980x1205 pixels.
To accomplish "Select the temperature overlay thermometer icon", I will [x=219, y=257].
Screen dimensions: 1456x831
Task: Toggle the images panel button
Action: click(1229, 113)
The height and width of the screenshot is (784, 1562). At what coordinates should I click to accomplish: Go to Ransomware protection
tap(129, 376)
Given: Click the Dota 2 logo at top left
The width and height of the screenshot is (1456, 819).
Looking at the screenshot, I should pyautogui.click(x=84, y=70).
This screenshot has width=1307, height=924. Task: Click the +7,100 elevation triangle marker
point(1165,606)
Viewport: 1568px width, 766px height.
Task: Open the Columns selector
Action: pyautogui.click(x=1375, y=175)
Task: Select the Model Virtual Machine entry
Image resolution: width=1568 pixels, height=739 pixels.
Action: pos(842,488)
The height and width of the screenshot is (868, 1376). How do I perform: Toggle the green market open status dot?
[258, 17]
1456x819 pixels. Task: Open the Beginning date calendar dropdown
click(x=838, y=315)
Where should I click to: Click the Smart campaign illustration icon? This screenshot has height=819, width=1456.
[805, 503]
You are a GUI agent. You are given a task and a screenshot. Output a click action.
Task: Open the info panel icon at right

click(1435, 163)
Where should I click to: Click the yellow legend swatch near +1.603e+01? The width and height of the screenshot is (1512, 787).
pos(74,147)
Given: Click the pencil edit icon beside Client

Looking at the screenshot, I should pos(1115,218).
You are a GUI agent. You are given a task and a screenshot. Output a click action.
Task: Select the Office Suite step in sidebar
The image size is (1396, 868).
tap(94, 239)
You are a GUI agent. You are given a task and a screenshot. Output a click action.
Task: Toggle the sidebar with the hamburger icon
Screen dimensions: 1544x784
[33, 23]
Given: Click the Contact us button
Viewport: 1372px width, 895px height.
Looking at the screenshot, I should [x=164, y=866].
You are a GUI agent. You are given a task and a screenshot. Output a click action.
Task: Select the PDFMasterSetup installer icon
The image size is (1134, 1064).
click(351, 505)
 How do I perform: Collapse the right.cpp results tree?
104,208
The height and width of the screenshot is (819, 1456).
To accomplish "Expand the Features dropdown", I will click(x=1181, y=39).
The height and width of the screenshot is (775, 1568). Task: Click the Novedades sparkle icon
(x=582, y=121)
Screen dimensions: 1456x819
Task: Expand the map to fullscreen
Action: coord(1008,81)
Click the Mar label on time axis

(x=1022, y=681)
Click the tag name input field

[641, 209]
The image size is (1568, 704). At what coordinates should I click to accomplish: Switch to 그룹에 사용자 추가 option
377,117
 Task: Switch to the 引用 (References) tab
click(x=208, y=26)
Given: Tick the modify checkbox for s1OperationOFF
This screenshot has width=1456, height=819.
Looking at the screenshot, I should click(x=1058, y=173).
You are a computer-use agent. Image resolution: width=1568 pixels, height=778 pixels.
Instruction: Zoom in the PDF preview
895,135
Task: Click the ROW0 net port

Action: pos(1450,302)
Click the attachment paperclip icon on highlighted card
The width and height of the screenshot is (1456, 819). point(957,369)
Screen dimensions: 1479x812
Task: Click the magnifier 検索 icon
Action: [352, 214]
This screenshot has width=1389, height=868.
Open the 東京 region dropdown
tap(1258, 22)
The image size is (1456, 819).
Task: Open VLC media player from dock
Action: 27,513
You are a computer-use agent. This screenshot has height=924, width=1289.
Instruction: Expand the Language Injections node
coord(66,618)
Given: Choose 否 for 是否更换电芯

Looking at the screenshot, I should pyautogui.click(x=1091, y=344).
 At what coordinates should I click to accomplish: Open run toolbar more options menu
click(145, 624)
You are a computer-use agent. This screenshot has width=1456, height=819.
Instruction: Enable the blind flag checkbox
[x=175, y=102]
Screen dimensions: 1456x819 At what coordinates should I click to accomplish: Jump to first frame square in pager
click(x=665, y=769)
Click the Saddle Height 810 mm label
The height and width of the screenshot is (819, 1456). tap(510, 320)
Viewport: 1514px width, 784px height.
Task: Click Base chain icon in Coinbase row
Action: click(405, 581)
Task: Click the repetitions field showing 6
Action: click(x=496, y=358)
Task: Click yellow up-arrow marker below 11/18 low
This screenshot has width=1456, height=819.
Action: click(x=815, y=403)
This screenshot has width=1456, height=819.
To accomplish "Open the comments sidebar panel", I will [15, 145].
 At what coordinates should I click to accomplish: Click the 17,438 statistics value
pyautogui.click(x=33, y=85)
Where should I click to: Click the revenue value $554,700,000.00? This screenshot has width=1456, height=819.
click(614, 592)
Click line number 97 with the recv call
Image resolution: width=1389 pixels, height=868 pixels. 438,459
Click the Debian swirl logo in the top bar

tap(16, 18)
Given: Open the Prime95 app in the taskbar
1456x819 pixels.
::::
→ WHAT TO WORK ON: Out of the data above, transcribe exactly and only the lines starting with the line that has "Task: Open the info panel icon at right" and going on through the line that has "This screenshot has width=1389, height=868.", both included.

→ ANSWER BOX:
Task: Open the info panel icon at right

click(1435, 163)
Where should I click to: Click the yellow legend swatch near +1.603e+01? The width and height of the screenshot is (1512, 787).
pos(74,147)
Given: Click the pencil edit icon beside Client

Looking at the screenshot, I should pos(1115,218).
You are a GUI agent. You are given a task and a screenshot. Output a click action.
Task: Select the Office Suite step in sidebar
The image size is (1396, 868).
tap(94, 239)
You are a GUI agent. You are given a task and a screenshot. Output a click action.
Task: Toggle the sidebar with the hamburger icon
Screen dimensions: 1544x784
[33, 23]
Given: Click the Contact us button
Viewport: 1372px width, 895px height.
Looking at the screenshot, I should [x=164, y=866].
You are a GUI agent. You are given a task and a screenshot. Output a click action.
Task: Select the PDFMasterSetup installer icon
The image size is (1134, 1064).
click(351, 505)
 How do I perform: Collapse the right.cpp results tree?
104,208
The height and width of the screenshot is (819, 1456).
To accomplish "Expand the Features dropdown", I will click(x=1181, y=39).
The height and width of the screenshot is (775, 1568). Task: Click the Novedades sparkle icon
(x=582, y=121)
Screen dimensions: 1456x819
Task: Expand the map to fullscreen
Action: coord(1008,81)
Click the Mar label on time axis

(x=1022, y=681)
Click the tag name input field

[641, 209]
The image size is (1568, 704). At what coordinates should I click to accomplish: Switch to 그룹에 사용자 추가 option
377,117
 Task: Switch to the 引用 (References) tab
click(x=208, y=26)
Given: Tick the modify checkbox for s1OperationOFF
This screenshot has width=1456, height=819.
Looking at the screenshot, I should click(x=1058, y=173).
You are a computer-use agent. Image resolution: width=1568 pixels, height=778 pixels.
Instruction: Zoom in the PDF preview
895,135
Task: Click the ROW0 net port

Action: pos(1450,302)
Click the attachment paperclip icon on highlighted card
The width and height of the screenshot is (1456, 819). point(957,369)
Screen dimensions: 1479x812
Task: Click the magnifier 検索 icon
Action: [352, 214]
This screenshot has width=1389, height=868.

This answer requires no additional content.